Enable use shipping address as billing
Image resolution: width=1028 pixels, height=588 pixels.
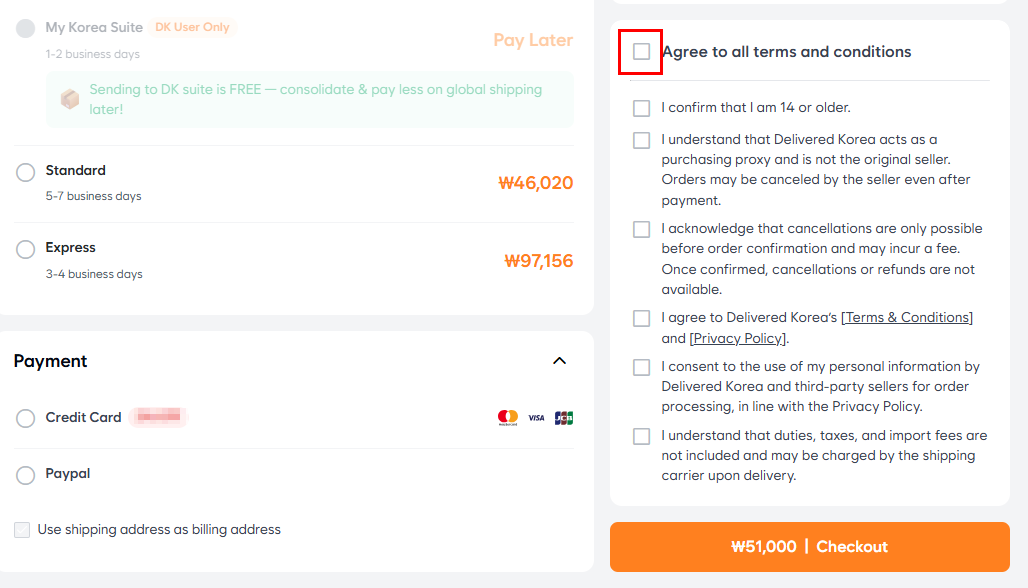pos(22,530)
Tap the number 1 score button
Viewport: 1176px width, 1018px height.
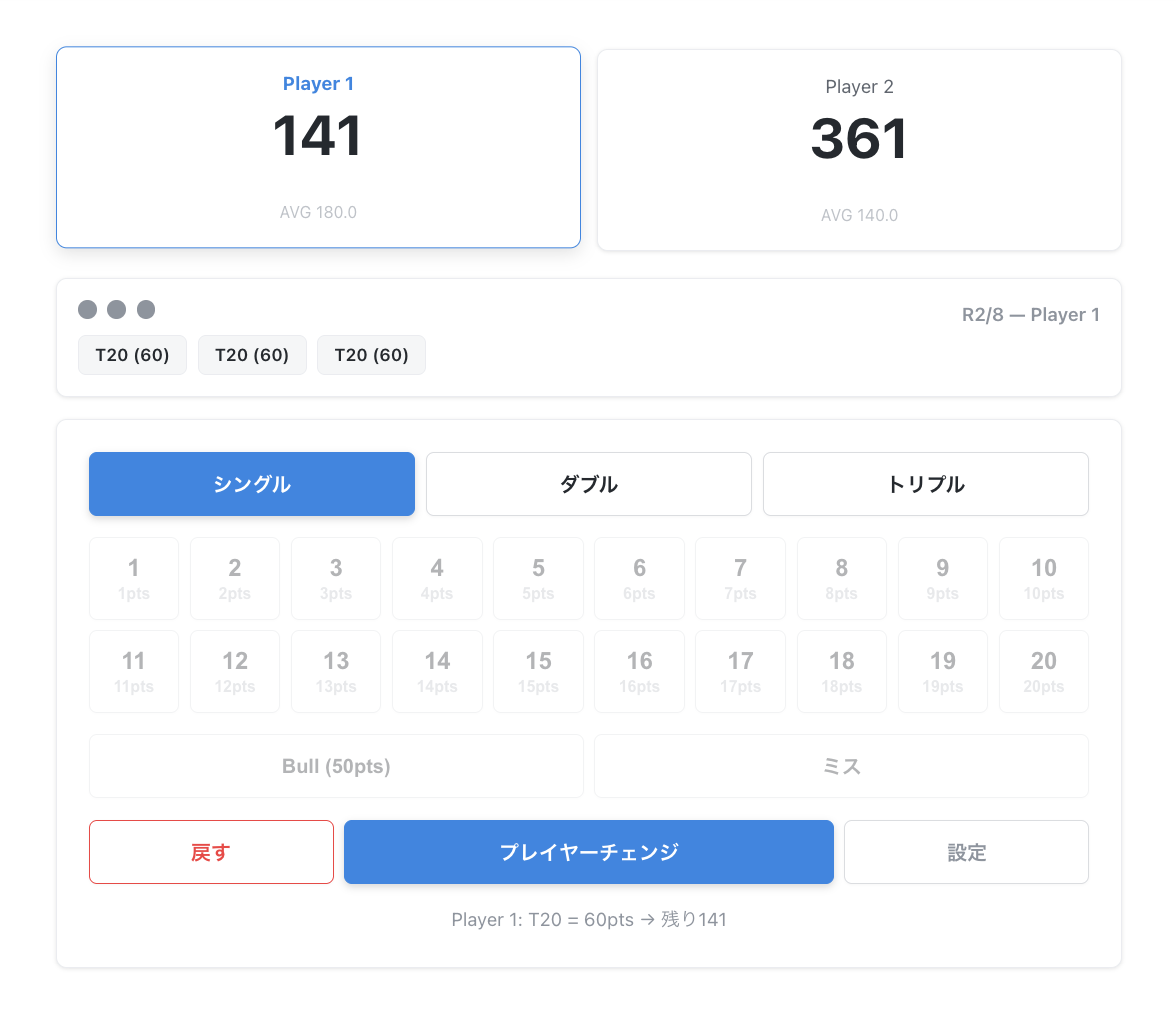click(134, 578)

————

Action item:
Copy only the lines running from the one that holds "Tap the number 1 score button" through the last line of the data, and include both of those lines. Do not copy any pictures.

Response below:
Tap the number 1 score button
Viewport: 1176px width, 1018px height.
click(134, 578)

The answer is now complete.